6. Todos estamos invitados a superar el
escándalo de las divisiones y a alimentar el deseo de unidad por el que el
Señor Jesús rezó y dio su vida.
7. Los
cristianos hemos de dar un testimonio creíble del Evangelio de Jesucristo, que
es anuncio de esperanza, mensaje de paz y de fraternidad universal más allá de
las fronteras de nuestras comunidades y naciones. Toda la humanidad necesita
descubrir la reconciliación y la fraternidad.
8. En
el Credo Niceno profesamos nuestra fe «en un solo Dios Padre». Pero no se puede
invocar a Dios como Padre si no reconocemos como hermanos y hermanas a los
demás hombres y mujeres, creados a imagen de Dios.

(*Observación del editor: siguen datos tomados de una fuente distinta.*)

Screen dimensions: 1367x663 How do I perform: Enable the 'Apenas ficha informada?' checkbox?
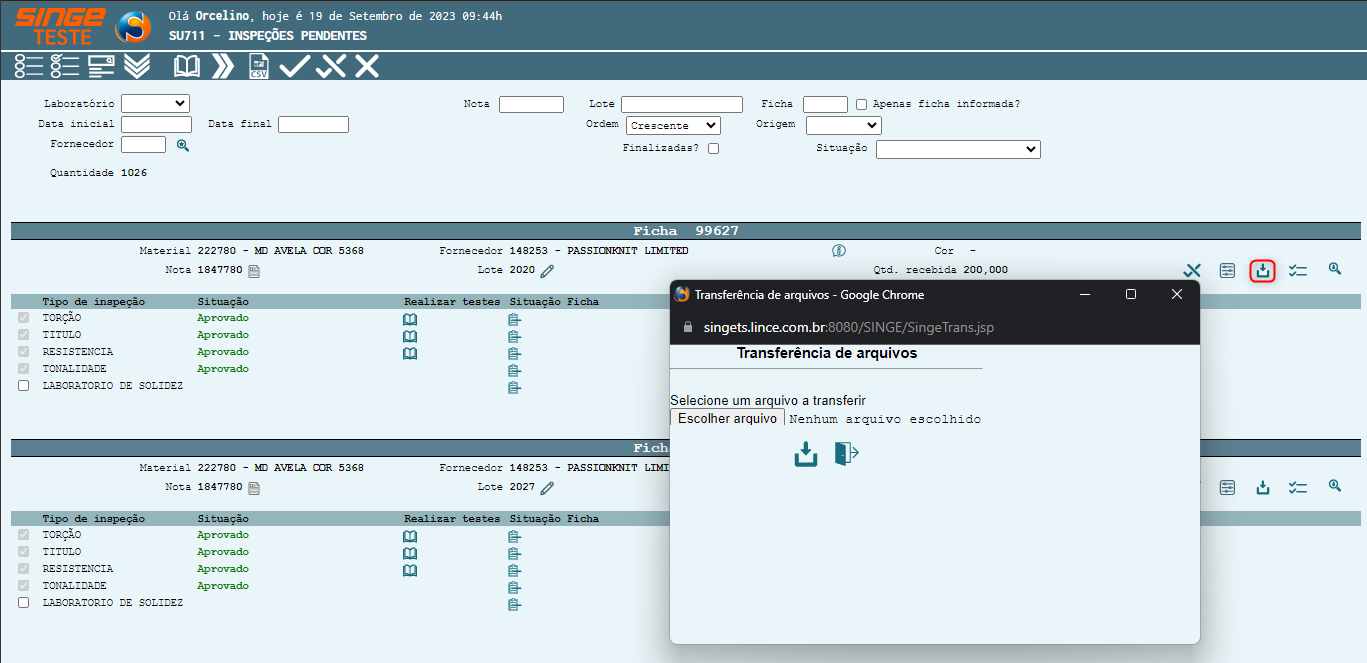861,104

9. Existe una hermandad universal, con independencia
de la etnia, la nacionalidad, la religión o la opinión. Las religiones deben
animar a las personas, a los grupos humanos y a los pueblos a reconocer y
practicar esta verdad.
10.
El uso de la religión no puede justificar la guerra y la violencia, el
fundamentalismo y el fanatismo. Es necesario buscar el encuentro fraternal, el
diálogo y la colaboración.
El papa León XIV desea que Dios Padre escuche aquella oración ecuménica y conceda que el aniversario del Concilio de Nicea dé abundantes frutos de reconciliación, de unidad y de paz.